# Texto de origem

--

EUA pedem aos seus cidadãos que deixem Arábia Saudita devido a alerta de segurança

A Embaixada dos EUA em Riade, capital da Arábia Saudita, emitiu um alerta de segurança nesta quinta-feira (19) para que os cidadãos americanos deixem o país em meio à agressão de Washington e Tel Aviv contra o Teerã e aos ataques de retaliação das forças iranianas.
"Recomendamos aos cidadãos americanos que deixem a Arábia Saudita em voos comerciais, caso possam fazê-lo com segurança", diz a mensagem.
Além disso, a representação diplomática informou que está acompanhando de perto a situação no Oriente Médio e que fornecerá as informações mais recentes sobre as opções para sair da região.

Nesse contexto, afirmou que o espaço aéreo saudita permanece aberto, embora com frequentes restrições para "enfrentar as contínuas ameaças de mísseis e drones".
"Os aeroportos de Riade, Jidá e Dammam continuam abertos e operacionais, mas recomenda-se aos viajantes que verifiquem o status de seus voos diretamente com a companhia aérea devido a possíveis atrasos e cancelamentos", acrescentou.
Além disso, o órgão aconselhou os cidadãos americanos que permanecem na Arábia Saudita a seguirem as recomendações dos sistemas de alerta do país.
Por fim, a Embaixada garantiu que, para o presidente dos EUA, Donald Trump, e o secretário de Estado, Marco Rubio, "não há prioridade maior do que a segurança e a proteção dos cidadãos americanos".
- A mensagem da Embaixada foi publicada aproximadamente uma hora depois que o Ministério da Defesa da Arábia Saudita confirmou que um drone atacou a SAMREF, a maior refinaria de petróleo do país, localizada no porto de Yanbu, na costa do Mar Vermelho.
- A instalação energética constava da lista de infraestruturas que o Irã exigiu que fossem evacuadas antes de iniciar, na noite de 18 para 19 de março, seus ataques de retaliação contra "instalações petrolíferas ligadas aos EUA" no Oriente Médio.
- Teerã lançou essas ações após fechar, na quarta-feira (18), várias seções de South Pars, seu maior campo de gás e o maior do mundo, após ataques conjuntos dos Estados Unidos e de Israel.

--

# Exercícios
1 > Segundo a notícia sobre o alerta da embaixada, por que se recomenda aos viajantes que verifiquem o status dos voos diretamente com a companhia aérea? Responda em uma a três frases.
2 > Devolva, sem nenhuma alteração, o trecho da notícia que começa nas palavras "Além disso, o" e termina logo após "no Oriente Médio.".
Baseie-se somente na notícia para responder.

# Trechos dos registros
--

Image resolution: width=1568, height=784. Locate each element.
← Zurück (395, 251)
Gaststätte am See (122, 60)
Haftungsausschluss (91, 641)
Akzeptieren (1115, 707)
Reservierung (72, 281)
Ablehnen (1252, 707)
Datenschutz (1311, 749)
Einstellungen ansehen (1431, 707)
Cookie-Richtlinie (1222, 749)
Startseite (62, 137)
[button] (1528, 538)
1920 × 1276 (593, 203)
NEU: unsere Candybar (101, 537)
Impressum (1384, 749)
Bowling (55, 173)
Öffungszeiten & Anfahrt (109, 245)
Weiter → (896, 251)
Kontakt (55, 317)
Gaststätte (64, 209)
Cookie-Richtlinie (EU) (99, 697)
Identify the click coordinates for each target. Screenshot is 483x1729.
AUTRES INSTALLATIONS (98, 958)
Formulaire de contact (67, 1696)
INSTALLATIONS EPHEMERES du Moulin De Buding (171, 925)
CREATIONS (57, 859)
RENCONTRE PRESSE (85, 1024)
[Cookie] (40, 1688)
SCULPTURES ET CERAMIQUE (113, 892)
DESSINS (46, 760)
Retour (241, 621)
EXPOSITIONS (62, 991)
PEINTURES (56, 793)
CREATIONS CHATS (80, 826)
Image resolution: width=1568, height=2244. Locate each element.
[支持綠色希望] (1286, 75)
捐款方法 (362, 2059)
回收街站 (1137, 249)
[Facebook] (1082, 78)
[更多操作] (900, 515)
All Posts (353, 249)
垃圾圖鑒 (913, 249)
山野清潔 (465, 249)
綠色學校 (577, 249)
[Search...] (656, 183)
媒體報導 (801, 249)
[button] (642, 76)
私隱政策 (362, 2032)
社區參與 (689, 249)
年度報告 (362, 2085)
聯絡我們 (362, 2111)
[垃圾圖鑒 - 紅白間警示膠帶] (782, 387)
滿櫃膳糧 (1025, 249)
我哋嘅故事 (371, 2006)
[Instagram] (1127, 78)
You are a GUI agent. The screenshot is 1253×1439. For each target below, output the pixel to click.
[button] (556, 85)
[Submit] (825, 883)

--

# Problemas resolvidos
1 > A recomendação se deve a possíveis atrasos e cancelamentos. Isso vale mesmo com os aeroportos de Riade, Jidá e Dammam abertos e operacionais.

2 >
Além disso, o órgão aconselhou os cidadãos americanos que permanecem na Arábia Saudita a seguirem as recomendações dos sistemas de alerta do país.
Por fim, a Embaixada garantiu que, para o presidente dos EUA, Donald Trump, e o secretário de Estado, Marco Rubio, "não há prioridade maior do que a segurança e a proteção dos cidadãos americanos".
- A mensagem da Embaixada foi publicada aproximadamente uma hora depois que o Ministério da Defesa da Arábia Saudita confirmou que um drone atacou a SAMREF, a maior refinaria de petróleo do país, localizada no porto de Yanbu, na costa do Mar Vermelho.
- A instalação energética constava da lista de infraestruturas que o Irã exigiu que fossem evacuadas antes de iniciar, na noite de 18 para 19 de março, seus ataques de retaliação contra "instalações petrolíferas ligadas aos EUA" no Oriente Médio.